Task to carry out :: Copy exactly the lines starting at the one that contains "This screenshot has height=331, width=331." and running through the end of the material below. Exclude any pictures.

Data provided ::
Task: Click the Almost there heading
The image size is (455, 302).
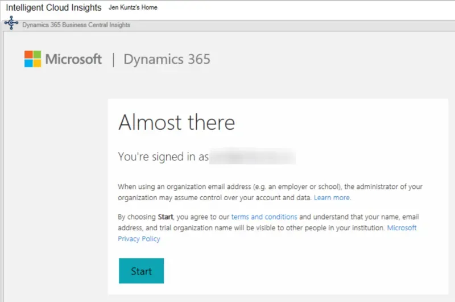Action: [176, 122]
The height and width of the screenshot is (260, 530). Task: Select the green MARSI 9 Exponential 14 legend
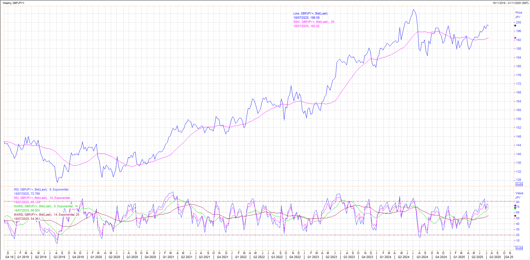click(46, 206)
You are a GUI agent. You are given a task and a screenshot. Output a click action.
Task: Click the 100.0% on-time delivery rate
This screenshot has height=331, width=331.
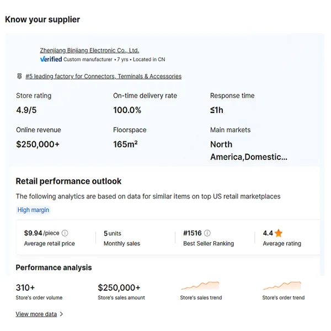coord(127,110)
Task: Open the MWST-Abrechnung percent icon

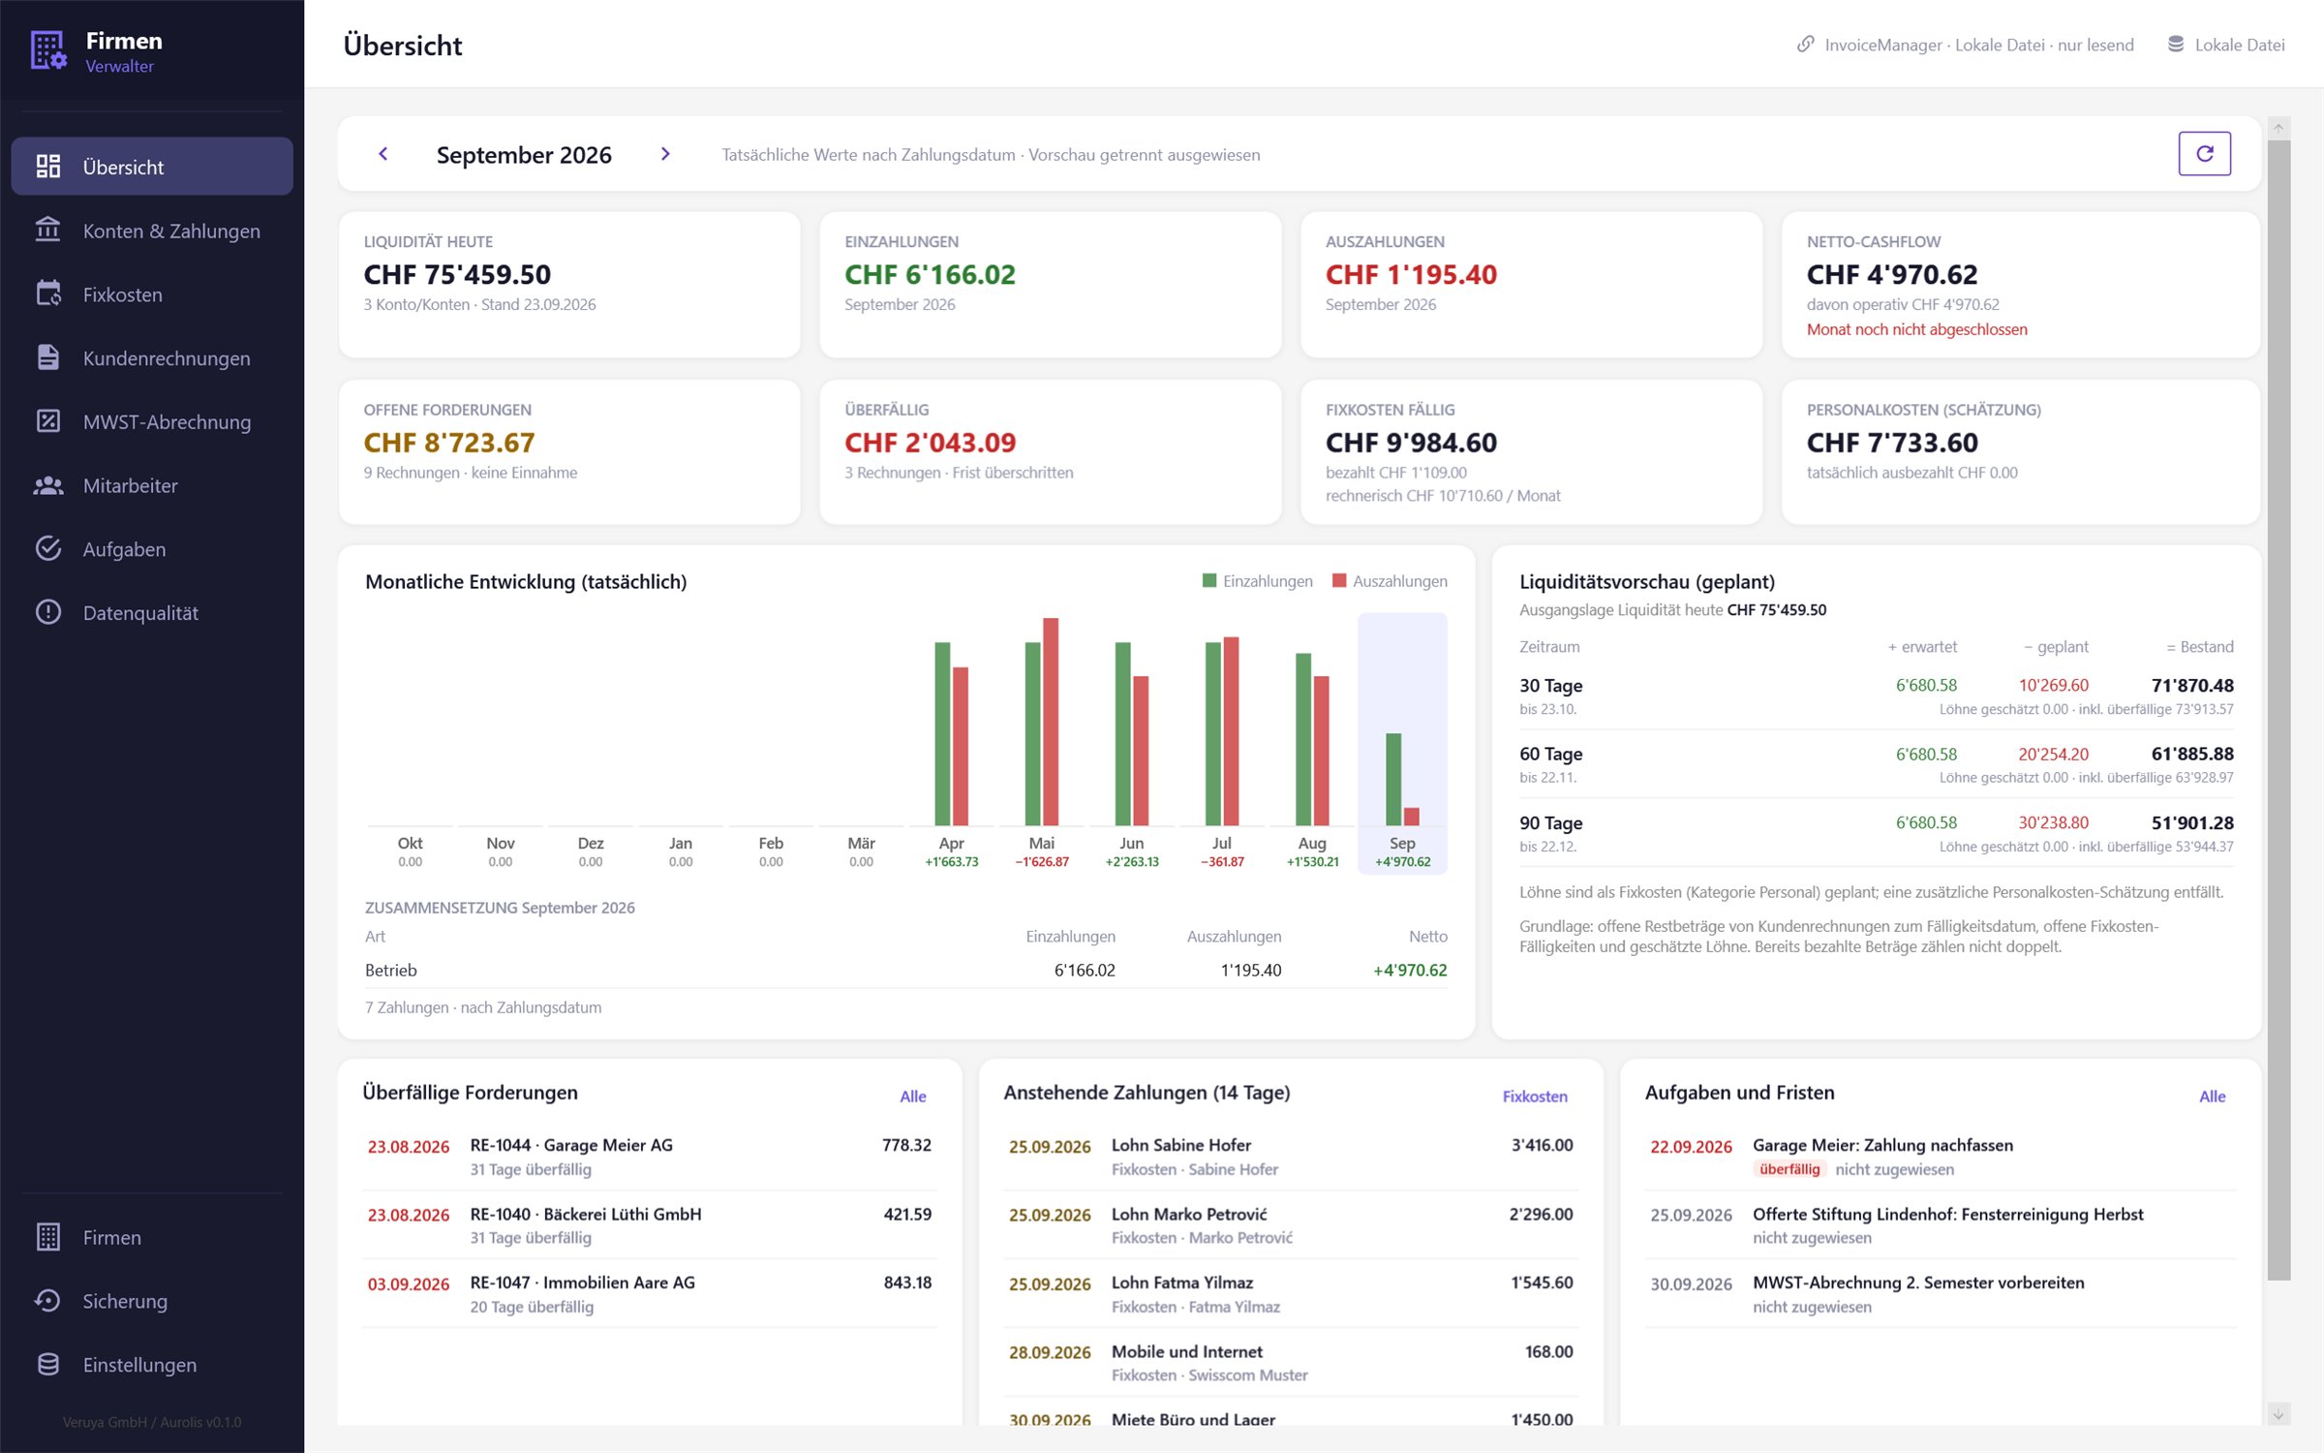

Answer box ::
This screenshot has height=331, width=331.
coord(127,110)
Task: Open the MWST-Abrechnung percent icon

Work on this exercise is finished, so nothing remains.